Stack After Overflow:
┌──────────────────┐
│ Return Address   │ ⬅ 0x73736572 (OVERWRITTEN! Actually "ress" from string)
├──────────────────┤
│ Saved EBP        │ ⬅ 0x676e6f4c (OVERWRITTEN! Actually "Long" from string)
├──────────────────┤
│ buffer[8-11]     │ ⬅ "Much"
├──────────────────┤
│ buffer[4-7]      │ ⬅ "ngIs"
├──────────────────┤
│ buffer[0-3]      │ ⬅ "This"
└──────────────────┘
    ⬆ ESP
```

**What happens next:**
1. Function tries to return
2. Pops corrupted return address (0x73736572)
3. Tries to jump to that address
4. **CRASH!** - Segmentation fault (invalid memory access)

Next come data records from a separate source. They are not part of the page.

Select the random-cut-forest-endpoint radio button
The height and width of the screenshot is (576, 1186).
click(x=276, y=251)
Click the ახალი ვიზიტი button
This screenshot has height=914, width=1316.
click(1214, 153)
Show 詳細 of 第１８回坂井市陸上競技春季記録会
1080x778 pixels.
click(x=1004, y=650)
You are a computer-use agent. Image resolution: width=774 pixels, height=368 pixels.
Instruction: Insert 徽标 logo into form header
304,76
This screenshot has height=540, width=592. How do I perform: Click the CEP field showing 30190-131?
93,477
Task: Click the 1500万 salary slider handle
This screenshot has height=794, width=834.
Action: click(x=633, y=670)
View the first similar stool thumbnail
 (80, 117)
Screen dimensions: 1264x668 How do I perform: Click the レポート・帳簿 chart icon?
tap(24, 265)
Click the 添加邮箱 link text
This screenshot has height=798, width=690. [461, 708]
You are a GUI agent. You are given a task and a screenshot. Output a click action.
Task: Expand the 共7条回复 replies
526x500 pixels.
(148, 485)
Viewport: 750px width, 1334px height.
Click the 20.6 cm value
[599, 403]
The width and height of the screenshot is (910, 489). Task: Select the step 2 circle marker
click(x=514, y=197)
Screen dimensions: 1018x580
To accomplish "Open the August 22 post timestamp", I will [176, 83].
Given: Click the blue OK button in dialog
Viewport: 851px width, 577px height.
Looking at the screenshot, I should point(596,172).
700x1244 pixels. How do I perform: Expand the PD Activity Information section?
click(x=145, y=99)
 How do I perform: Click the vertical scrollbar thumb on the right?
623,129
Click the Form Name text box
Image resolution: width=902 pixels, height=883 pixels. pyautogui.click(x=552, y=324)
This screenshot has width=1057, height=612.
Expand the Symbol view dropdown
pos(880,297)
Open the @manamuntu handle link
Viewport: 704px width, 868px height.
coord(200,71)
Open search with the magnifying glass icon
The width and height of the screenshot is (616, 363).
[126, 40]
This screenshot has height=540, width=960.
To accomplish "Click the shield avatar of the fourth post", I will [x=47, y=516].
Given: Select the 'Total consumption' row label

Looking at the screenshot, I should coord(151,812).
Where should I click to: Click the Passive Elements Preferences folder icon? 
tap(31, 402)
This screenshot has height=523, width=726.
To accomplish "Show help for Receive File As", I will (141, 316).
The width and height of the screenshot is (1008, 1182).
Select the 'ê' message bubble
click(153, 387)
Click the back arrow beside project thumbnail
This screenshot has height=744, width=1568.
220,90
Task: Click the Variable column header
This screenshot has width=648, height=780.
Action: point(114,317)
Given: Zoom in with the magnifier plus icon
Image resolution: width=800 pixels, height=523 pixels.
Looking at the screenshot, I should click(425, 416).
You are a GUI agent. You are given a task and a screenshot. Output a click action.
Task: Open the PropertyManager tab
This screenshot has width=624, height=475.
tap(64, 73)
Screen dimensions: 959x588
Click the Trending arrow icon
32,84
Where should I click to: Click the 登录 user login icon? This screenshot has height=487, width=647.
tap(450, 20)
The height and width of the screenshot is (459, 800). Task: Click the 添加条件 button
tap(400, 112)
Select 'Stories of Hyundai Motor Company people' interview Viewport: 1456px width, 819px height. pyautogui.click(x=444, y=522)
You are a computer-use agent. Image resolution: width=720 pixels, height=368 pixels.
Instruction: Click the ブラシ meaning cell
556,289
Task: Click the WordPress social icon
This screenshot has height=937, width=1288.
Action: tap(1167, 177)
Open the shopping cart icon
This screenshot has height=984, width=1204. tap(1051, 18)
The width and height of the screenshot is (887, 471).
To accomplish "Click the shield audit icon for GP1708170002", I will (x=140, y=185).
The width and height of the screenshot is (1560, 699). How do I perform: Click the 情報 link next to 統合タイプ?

## Exploiting Buffer Overflows

An attacker can carefully craft input to:

### 1. Control the Return Address

```
Stack Layout:
┌──────────────────┐
│ Return Address   │ ⬅ Overwrite with 0xbffff7d0 (address of shellcode)
├──────────────────┤
│ Saved EBP        │ ⬅ Can be junk (not critical)
├──────────────────┤
│ buffer + padding │ ⬅ Fill with NOPs + shellcode
└──────────────────┘
```

### 2. Inject Malicious Code

```
Payload Structure:
[  NOP Sled  ][  Shellcode  ][  Junk  ][  Return Address  ]
  (safety)      (exploit)     (fill)     (points to NOPs)
```

### 3. Redirect Execution

When the function returns:
1. Pops attacker-controlled return address
2. Jumps to NOP sled
3. Slides down to shellcode
4. Executes arbitrary code!

## Little Endian vs Big Endian

When overwriting addresses, byte order matters:

**Little Endian** (x86, x64):
- Least significant byte first
- Address 0x12345678 stored as: `\x78\x56\x34\x12`

**Big Endian** (some ARM, network protocols):
- Most significant byte first
- Address 0x12345678 stored as: `\x12\x34\x56\x78`

Example:
```python
# To overwrite return address with 0xdeadbeef on x86:
payload = b"A" * 32 + b"\xef\xbe\xad\xde"
```

## Stack vs Heap Overflows

### Stack Overflow Characteristics
- **Target**: Local variables, return addresses
- **Easier to exploit**: Predictable structure
- **Impact**: Code execution via return address overwrite

### Heap Overflow Characteristics
- **Target**: Dynamically allocated memory
- **Harder to exploit**: Less predictable layout
- **Impact**: Data corruption, function pointer overwrite, metadata manipulation

## Key Takeaways

1. **The stack grows downward** (high to low addresses), but **buffers grow upward** (low to high)
2. **Return addresses are stored on the stack** and can be overwritten
3. **Buffer overflow happens** when data exceeds buffer boundaries
4. **Careful memory layout understanding** is critical for both exploitation and defense
5. **Stack frames contain critical control data** that attackers want to modify

## Practical Implications

### For Attackers (Ethical Hackers)
- Need to calculate exact offset to return address
- Must understand stack layout of target function
- Payload must account for stack alignment and protections

### For Defenders (Developers)
- Use stack canaries to detect corruption
- Enable DEP/NX to prevent code execution on stack
- Use ASLR to randomize stack addresses
- Validate all input sizes
- Use safe string functions

## Next Steps

1. Learn about [CPU Registers](registers.md) used in stack operations
2. Study [Assembly Basics](assembly-basics.md) to understand low-level stack manipulation
3. Practice with [Simple Buffer Overflow Example](../examples/01-simple-overflow/)
4. Read about [Modern Mitigations](../defenses/mitigations.md)

## Further Reading

- [Smashing the Stack for Fun and Profit](http://phrack.org/issues/49/14.html) - The classic paper
- [Intel Software Developer Manual](https://software.intel.com/en-us/articles/intel-sdm) - Architecture details
- [Stack Frame Layout](https://eli.thegreenplace.net/2011/09/06/stack-frame-layout-on-x86-64/)
- [ASLR Explained](https://en.wikipedia.org/wiki/Address_space_layout_randomization)

---

**Remember:** Understanding the stack is fundamental to both exploiting and defending against buffer overflows. Master these concepts before moving to exploitation techniques.